If your organization has maintained SAP BusinessObjects platforms for any length of time and been through a migration, I’m going to go out on a limb and assume that like me, your team furiously reads the release notes in detail and then proceed to wonder what reports are going to break based on a calculation engine change.  It happens.  It may even seem like it happens a lot lately.  Bugs happen, and SAP’s product teams do their best to squash them along the way.  This is a story about one such calculation engine change, the uncertainty it caused, and how we tackled it using Sherlock® to head it off larger setbacks.

We at EV Technologies were working with a customer that was running nice and safely on SAP BusinessObjects XI 3.1 SP2.  It was a nice run.  It was a stable run.  But, as that customer grew in their use of SAP BusinessObjects, specifically, Web Intelligence (Webi), they began to experience some documented instabilities that had been addressed in SP4.  We were engaged to help with that patch to both test and implement it.

In the first pass, candidate content was identified for testing per our guidelines for testing.  In side by side comparisons of reports, out of 100+ reports tested, only three reports didn’t tie.  On closer examination, there was an impact to those three reports in which the Webi calculation engine changed its behavior when “ForEach/ForAll” and “Where” operators were used in a formula for variable.  This posed a great big question: Of the 15,000 reports in this system, how many were impacted by this change?  There was really no way to uncover the scope of the impact without help from our Sherlock® Inspector Suite.  To us, it didn’t matter if it was 15,000 reports or 500,000 reports- Sherlock® was up to the task.
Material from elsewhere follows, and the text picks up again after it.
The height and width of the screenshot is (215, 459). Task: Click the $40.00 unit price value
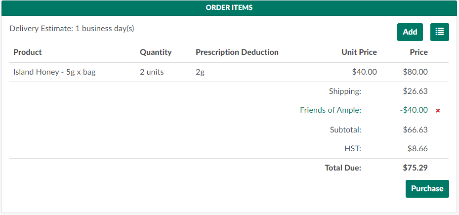(364, 72)
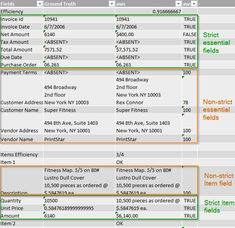Open the Ground Truth column filter dropdown
This screenshot has height=228, width=235.
pos(111,4)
The change was subtle, but significant to the calculation engine.  This (crazy) example:

=([GP (L8)].[Amount] Where([GP (L8)].[Account Group]=”COGS – SAP”)) +
([$ Sales (L8)] ForAll ([GP (L8)].[SAP Profit Center]) Where([GP (L8)].[SAP Profit Center] = “19003”))*0.681

Changed to this:

=([GP (L8)].[Amount] Where ([GP (L8)].[Account Group]=”COGS – SAP”)) +
([$ Sales (L8)]) Where ([GP (L8)].[SAP Profit Center] = “19003”)*0.681
ForAll ([GP (L8)].[SAP Profit Center])

In our analysis, 539 reports were uncovered that met the criteria that caused the test to fail.  It was easy to quickly prune the list down to something manageable.  44 reports were in inboxes.  206 reports were in user’s favorites.  21 other reports were instances.  We quickly pruned the list and gave the organization plenty of notice on impacted reports that would need remediation and could let owners know  on a case by case notice what action needed to be taken all the way down to the formula or variable that was going to go crazy in their report.  We could easily include more information to make even more informed decisions like the last modified date of the report, or even, the last day it was viewed or refreshed, to infer relevance to the business.

While it can be asserted there is a cost of change, there is likely a bigger cost in not knowing or being able to take any action whatsoever in remediation in this environment.  Sherlock® is a sturdy mechanism for gaining better insights to managing your SAP BusinessObjects environment, both day-to-day, and more strategically as it matures.